## Recorded data
---
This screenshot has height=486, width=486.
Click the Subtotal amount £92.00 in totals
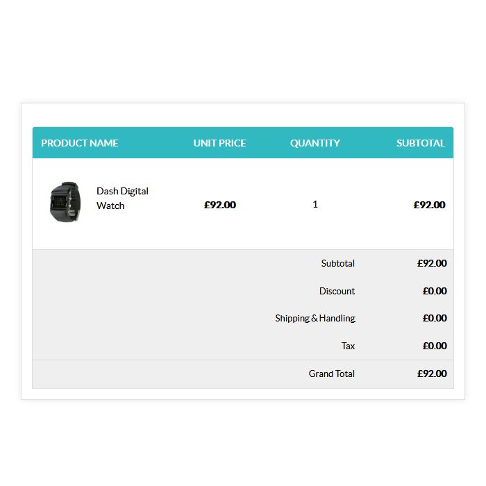(x=432, y=263)
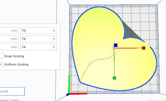Image resolution: width=166 pixels, height=101 pixels.
Task: Click the Uniform Scaling label text
Action: pos(17,64)
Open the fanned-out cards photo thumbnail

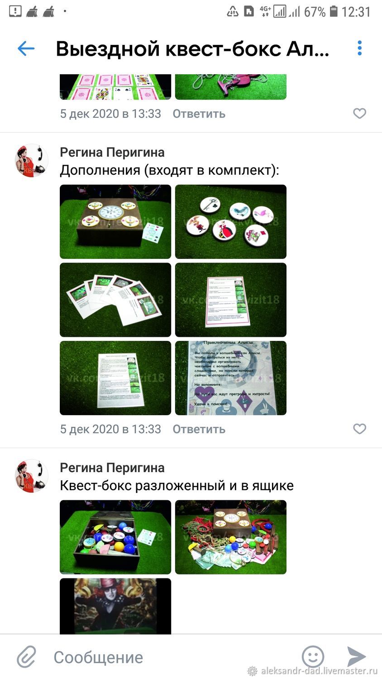point(115,300)
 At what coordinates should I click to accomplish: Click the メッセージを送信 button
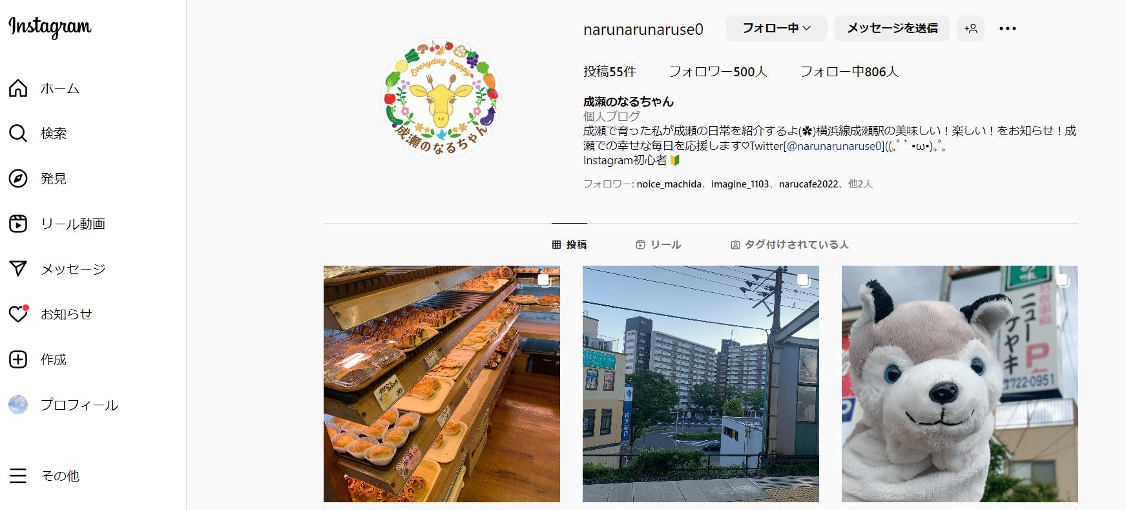pos(892,28)

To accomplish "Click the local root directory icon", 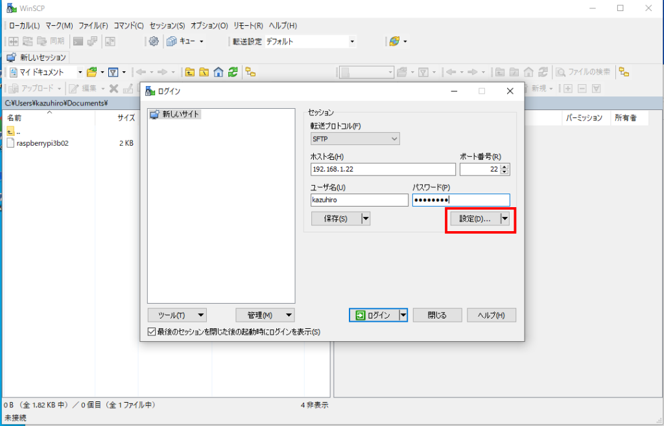I will [x=204, y=72].
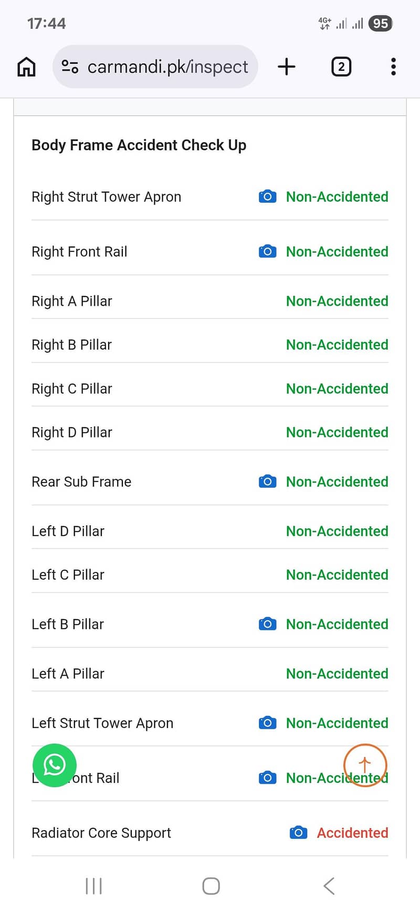This screenshot has height=911, width=420.
Task: Tap the scroll-to-top arrow button
Action: pos(365,765)
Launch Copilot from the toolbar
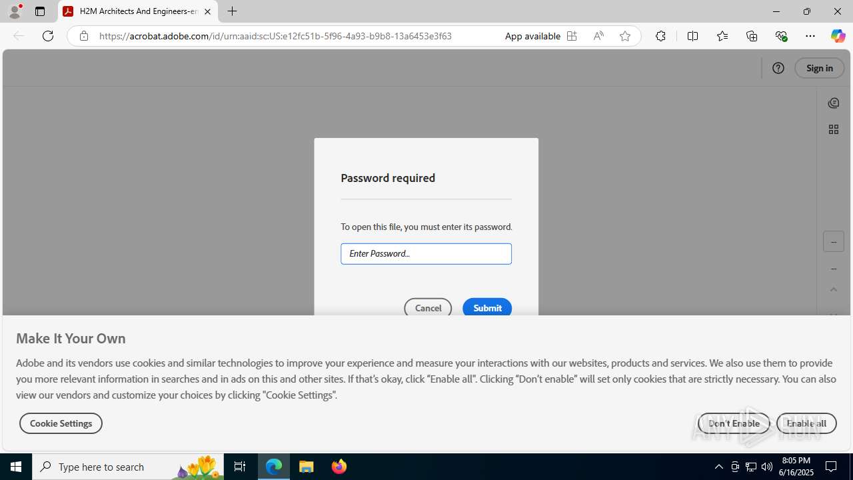This screenshot has height=480, width=853. tap(838, 36)
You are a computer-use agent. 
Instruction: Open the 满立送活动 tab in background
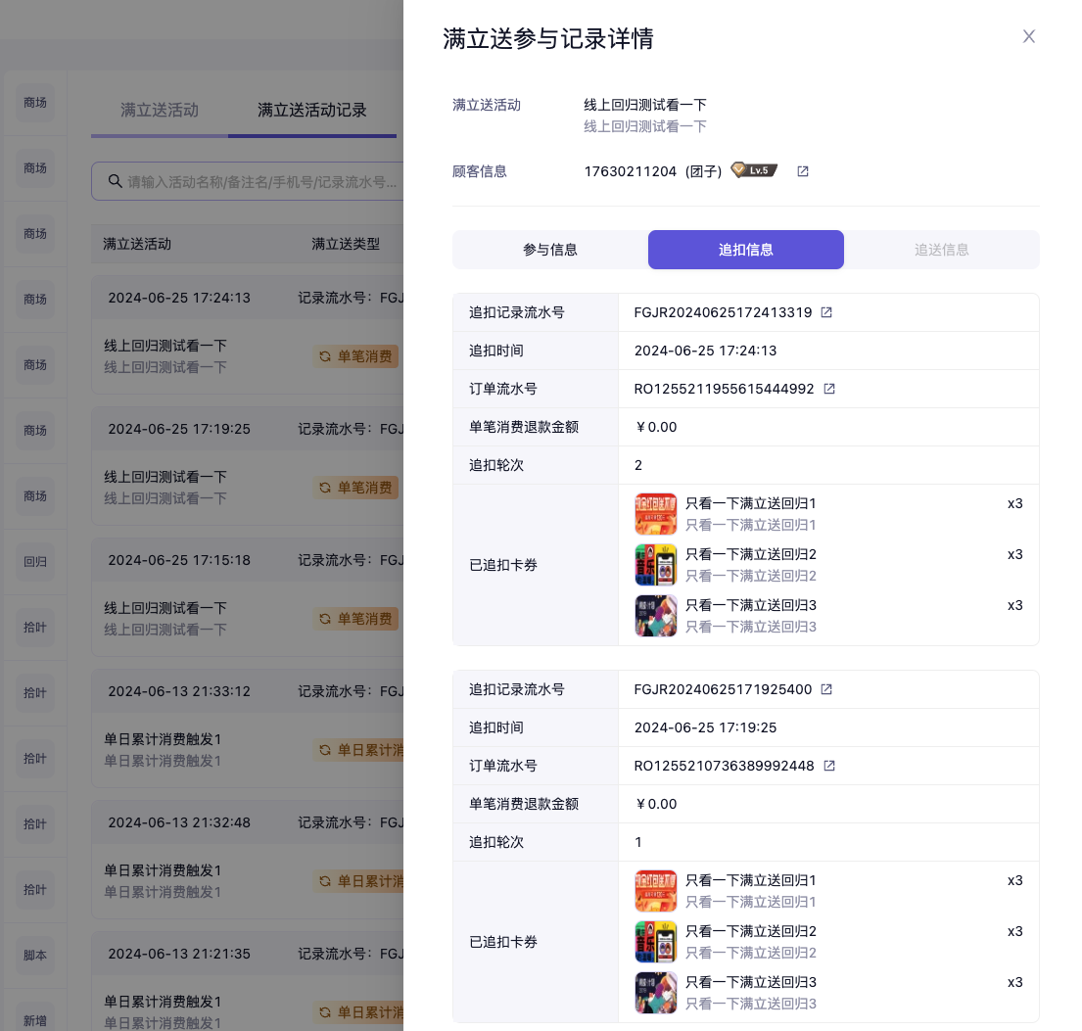click(160, 110)
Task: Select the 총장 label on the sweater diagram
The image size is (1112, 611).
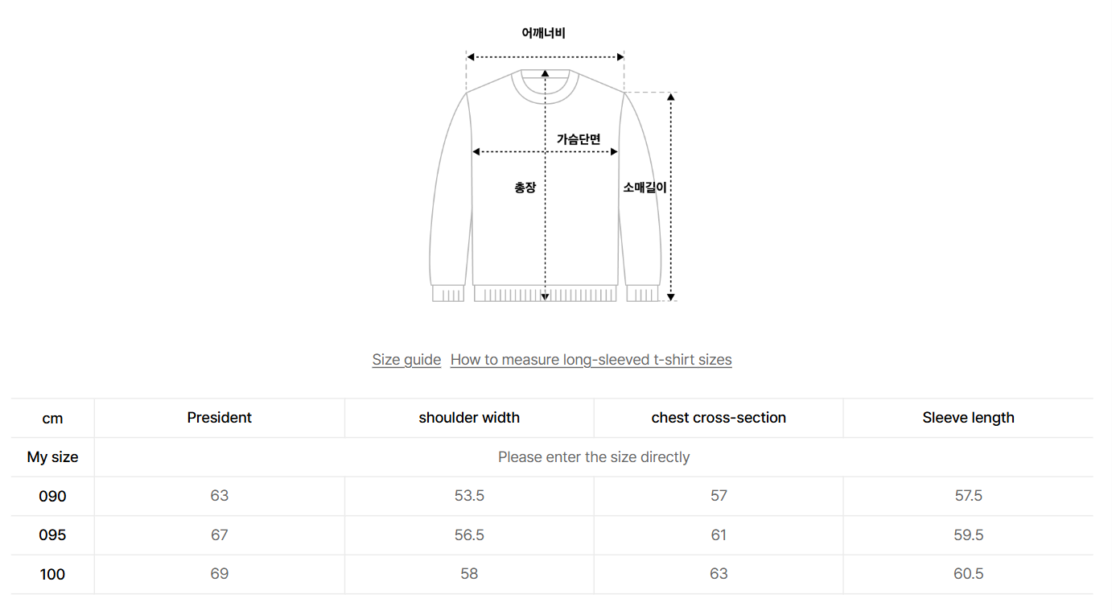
---
## Your objective
Give back exactly, and only, the lines from the one holding "Task: Select the" through the last line of the entries, with every picture omitted.

## Final answer
Task: Select the 총장 label on the sweater diagram
The image size is (1112, 611).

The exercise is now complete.